» **Extrait du document**:
◇ ◇ ◇ ◇

Le Qatar et le domaine de Grignon

Le PSG rêve du site idéal pour son futur centre d’entraînement ; l’État veut vendre le domaine de Thiverval-Grignon. La conjoncture met en alerte les défenseurs de ce haut lieu de l’histoire agronomique et géologique. Accaparement de terres, mise en péril de zones naturelles remarquées ou privatisation de patrimoines publics ? Dans tous les cas, la fronde continue de monter contre le projet de vente au Qatar du domaine d’État de Thiverval-Grignon, dans les Yvelines. Où en est le dossier ?

Personne ne le sait plus trop. Quelles en sont les clauses ? Nul ne peut l’affirmer. Ce qui est sûr, c’est que l’idée ne passe pas. Une pétition revendiquant de conserver le site dans le domaine public a recueilli plus de 16 000 signatures, depuis novembre 2015 que l’affaire a percé. Et une marche est programmée samedi, sur place (1), par un collectif regroupant associations et riverains.

◇ ◇ ◇ ◇

» **Travail demandé**:
A: D'après l'extrait sur le domaine de Grignon, quels sont les griefs formulés contre le projet de vente ? Citez-les tous.
B: Selon l'extrait sur le domaine de Grignon, qui organise la marche prévue samedi sur place ?
C: D'après l'extrait sur le domaine de Grignon, pourquoi les défenseurs du site sont-ils en alerte ?

» **Données à examiner**:
◇ ◇ ◇ ◇

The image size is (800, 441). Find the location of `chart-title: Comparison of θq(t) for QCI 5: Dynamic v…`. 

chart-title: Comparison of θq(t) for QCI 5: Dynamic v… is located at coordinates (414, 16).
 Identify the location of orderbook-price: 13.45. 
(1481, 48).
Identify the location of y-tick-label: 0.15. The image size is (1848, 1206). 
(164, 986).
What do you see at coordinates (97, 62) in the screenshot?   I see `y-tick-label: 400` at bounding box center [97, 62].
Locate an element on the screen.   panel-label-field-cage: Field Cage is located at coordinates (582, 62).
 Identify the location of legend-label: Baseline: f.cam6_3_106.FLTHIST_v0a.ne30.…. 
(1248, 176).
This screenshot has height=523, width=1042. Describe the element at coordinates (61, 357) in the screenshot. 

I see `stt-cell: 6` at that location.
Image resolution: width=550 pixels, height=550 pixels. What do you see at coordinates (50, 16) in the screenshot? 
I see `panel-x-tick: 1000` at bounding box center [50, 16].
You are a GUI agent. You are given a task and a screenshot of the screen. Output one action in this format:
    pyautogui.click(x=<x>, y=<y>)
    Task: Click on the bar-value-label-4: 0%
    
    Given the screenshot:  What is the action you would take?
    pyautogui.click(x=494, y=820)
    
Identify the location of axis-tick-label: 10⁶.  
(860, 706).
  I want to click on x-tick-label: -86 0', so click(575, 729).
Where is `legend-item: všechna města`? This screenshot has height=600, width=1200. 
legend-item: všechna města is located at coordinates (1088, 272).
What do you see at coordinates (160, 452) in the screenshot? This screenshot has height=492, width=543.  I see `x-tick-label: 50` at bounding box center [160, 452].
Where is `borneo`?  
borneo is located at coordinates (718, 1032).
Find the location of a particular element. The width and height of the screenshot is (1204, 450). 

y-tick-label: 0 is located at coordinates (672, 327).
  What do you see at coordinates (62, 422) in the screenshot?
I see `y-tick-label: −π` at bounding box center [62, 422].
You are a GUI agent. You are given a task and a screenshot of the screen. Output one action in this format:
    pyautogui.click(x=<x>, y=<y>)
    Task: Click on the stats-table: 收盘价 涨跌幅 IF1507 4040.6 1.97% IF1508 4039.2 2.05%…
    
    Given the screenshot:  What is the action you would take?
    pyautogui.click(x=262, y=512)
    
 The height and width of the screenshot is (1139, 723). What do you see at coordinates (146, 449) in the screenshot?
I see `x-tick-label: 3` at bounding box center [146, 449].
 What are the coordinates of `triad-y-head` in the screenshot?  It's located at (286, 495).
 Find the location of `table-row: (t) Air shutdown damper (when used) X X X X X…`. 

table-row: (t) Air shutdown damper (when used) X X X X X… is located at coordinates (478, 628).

◇ ◇ ◇ ◇

» **Réponses dans l'ordre**:
A:
- L'accaparement de terres
- La mise en péril de zones naturelles remarquées
- La privatisation de patrimoines publics

B: Un collectif regroupant associations et riverains.

C: Le PSG cherche un site idéal pour son futur centre d'entraînement, et l'État veut vendre le domaine de Thiverval-Grignon. Cette conjoncture inquiète les défenseurs de ce haut lieu de l'histoire agronomique et géologique.